TASK OBJECTIVE: Scan the material below and report how many lines include the string "bubble"; nothing else belongs in the reply.

DATA EXTRACTS:
* * * *

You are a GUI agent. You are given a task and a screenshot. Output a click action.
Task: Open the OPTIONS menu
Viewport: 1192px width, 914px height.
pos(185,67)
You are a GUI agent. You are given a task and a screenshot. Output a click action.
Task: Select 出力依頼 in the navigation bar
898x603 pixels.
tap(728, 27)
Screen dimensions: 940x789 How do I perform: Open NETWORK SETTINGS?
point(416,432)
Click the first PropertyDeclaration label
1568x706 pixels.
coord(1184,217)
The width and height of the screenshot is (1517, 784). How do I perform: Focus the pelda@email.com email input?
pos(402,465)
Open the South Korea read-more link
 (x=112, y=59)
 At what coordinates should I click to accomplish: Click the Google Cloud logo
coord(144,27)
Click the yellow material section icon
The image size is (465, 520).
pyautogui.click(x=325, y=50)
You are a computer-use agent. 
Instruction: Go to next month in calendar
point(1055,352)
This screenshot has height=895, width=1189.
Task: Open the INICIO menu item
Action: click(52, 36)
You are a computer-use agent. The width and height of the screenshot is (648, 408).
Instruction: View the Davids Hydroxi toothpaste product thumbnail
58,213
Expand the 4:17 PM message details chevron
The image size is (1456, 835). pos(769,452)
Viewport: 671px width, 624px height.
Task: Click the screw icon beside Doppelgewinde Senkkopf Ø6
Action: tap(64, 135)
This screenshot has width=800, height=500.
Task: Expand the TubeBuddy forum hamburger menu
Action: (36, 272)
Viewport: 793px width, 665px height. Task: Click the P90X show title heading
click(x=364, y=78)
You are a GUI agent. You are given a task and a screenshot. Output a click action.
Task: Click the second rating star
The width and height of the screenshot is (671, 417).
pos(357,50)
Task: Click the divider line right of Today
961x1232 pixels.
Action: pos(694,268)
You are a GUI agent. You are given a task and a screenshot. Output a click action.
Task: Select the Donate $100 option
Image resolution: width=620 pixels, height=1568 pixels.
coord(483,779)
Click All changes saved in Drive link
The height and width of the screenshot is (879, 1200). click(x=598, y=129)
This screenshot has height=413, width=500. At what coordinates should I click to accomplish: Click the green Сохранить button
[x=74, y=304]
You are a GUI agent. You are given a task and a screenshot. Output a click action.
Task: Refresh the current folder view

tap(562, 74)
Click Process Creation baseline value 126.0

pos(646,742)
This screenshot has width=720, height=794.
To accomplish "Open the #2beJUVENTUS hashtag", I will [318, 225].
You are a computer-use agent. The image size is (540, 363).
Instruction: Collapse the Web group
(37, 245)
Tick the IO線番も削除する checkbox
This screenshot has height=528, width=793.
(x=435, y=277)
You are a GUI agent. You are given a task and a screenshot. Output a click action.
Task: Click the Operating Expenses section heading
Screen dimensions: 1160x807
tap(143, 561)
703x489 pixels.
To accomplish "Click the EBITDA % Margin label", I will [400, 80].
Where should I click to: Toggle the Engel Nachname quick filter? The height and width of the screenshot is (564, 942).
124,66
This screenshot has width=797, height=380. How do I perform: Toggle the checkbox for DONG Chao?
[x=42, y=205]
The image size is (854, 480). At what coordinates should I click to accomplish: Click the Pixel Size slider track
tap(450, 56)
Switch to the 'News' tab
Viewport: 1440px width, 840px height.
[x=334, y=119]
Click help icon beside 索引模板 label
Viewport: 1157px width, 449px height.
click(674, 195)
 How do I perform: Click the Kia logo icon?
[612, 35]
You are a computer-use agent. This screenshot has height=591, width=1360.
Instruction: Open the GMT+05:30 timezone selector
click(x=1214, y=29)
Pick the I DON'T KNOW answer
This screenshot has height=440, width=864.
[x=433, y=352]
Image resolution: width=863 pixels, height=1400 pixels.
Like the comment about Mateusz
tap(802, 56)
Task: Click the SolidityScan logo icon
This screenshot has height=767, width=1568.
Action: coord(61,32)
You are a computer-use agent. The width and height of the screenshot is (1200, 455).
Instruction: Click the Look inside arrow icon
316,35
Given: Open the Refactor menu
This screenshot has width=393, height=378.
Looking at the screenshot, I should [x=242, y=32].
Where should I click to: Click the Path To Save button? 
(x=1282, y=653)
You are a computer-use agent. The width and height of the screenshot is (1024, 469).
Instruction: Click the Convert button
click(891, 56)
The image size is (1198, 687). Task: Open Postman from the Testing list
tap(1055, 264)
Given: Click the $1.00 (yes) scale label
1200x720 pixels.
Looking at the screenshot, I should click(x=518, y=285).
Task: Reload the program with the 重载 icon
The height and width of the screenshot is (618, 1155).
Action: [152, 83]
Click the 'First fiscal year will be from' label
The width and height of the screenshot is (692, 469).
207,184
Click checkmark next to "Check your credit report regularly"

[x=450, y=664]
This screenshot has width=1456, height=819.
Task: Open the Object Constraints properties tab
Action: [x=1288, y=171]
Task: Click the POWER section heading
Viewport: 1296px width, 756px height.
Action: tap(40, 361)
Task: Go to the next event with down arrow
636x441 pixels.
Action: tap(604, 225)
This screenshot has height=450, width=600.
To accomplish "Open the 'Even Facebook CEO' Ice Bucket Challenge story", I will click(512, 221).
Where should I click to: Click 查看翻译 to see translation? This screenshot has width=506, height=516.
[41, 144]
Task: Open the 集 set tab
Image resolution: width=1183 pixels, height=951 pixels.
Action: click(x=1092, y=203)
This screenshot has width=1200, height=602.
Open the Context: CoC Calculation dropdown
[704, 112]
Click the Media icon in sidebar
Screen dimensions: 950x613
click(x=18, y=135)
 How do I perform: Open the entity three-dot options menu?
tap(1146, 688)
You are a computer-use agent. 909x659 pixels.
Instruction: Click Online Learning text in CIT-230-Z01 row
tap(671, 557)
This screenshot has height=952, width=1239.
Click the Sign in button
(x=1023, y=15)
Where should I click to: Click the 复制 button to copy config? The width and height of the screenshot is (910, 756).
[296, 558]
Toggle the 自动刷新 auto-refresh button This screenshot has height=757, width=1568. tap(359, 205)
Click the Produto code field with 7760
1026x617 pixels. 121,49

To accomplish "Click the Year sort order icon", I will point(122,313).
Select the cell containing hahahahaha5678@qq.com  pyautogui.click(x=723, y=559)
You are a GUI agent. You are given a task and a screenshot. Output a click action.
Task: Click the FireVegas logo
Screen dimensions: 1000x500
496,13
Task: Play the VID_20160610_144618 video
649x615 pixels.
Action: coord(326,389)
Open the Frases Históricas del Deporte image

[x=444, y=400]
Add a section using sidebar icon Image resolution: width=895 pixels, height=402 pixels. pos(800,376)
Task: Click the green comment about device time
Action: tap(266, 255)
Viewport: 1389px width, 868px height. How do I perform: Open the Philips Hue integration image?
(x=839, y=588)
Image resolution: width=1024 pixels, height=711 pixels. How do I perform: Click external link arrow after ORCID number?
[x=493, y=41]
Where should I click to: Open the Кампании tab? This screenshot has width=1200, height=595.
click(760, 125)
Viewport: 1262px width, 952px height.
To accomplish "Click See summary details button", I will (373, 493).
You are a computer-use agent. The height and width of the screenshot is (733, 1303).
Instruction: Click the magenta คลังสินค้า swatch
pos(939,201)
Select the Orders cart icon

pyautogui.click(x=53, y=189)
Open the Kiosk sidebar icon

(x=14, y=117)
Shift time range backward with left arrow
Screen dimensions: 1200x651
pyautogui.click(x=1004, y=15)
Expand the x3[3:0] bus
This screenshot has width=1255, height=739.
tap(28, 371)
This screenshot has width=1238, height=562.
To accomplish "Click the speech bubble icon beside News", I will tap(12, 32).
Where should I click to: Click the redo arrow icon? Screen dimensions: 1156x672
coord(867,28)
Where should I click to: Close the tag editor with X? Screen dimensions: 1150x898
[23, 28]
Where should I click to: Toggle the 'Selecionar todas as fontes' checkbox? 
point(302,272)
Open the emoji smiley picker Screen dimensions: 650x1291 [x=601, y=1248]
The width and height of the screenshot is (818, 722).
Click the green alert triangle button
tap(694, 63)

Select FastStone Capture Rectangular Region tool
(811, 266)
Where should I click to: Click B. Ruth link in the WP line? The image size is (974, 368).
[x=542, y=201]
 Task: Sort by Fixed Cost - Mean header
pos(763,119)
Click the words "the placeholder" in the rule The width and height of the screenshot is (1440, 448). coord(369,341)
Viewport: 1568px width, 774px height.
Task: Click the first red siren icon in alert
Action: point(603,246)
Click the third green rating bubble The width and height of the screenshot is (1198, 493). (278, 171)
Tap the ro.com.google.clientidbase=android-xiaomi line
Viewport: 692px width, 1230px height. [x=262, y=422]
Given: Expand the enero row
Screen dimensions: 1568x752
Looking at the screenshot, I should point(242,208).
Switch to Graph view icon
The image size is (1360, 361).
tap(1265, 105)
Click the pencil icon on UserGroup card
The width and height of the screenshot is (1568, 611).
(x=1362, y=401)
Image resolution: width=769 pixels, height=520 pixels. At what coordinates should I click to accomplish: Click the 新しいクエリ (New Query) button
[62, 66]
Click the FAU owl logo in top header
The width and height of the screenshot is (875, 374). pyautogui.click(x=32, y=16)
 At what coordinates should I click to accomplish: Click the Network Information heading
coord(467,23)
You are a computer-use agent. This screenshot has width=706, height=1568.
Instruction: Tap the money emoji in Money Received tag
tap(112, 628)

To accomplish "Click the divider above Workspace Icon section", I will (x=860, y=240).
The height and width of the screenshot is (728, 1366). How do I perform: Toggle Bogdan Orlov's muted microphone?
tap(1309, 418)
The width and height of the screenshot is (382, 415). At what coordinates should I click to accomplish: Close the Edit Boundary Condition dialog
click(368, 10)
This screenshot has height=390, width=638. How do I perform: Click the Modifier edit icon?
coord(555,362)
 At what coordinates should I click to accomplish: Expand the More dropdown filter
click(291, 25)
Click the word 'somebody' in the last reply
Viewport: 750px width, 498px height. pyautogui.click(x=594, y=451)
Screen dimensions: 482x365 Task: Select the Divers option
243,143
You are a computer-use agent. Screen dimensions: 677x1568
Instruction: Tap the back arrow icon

* * * *

EXERCISE SOLUTION: 2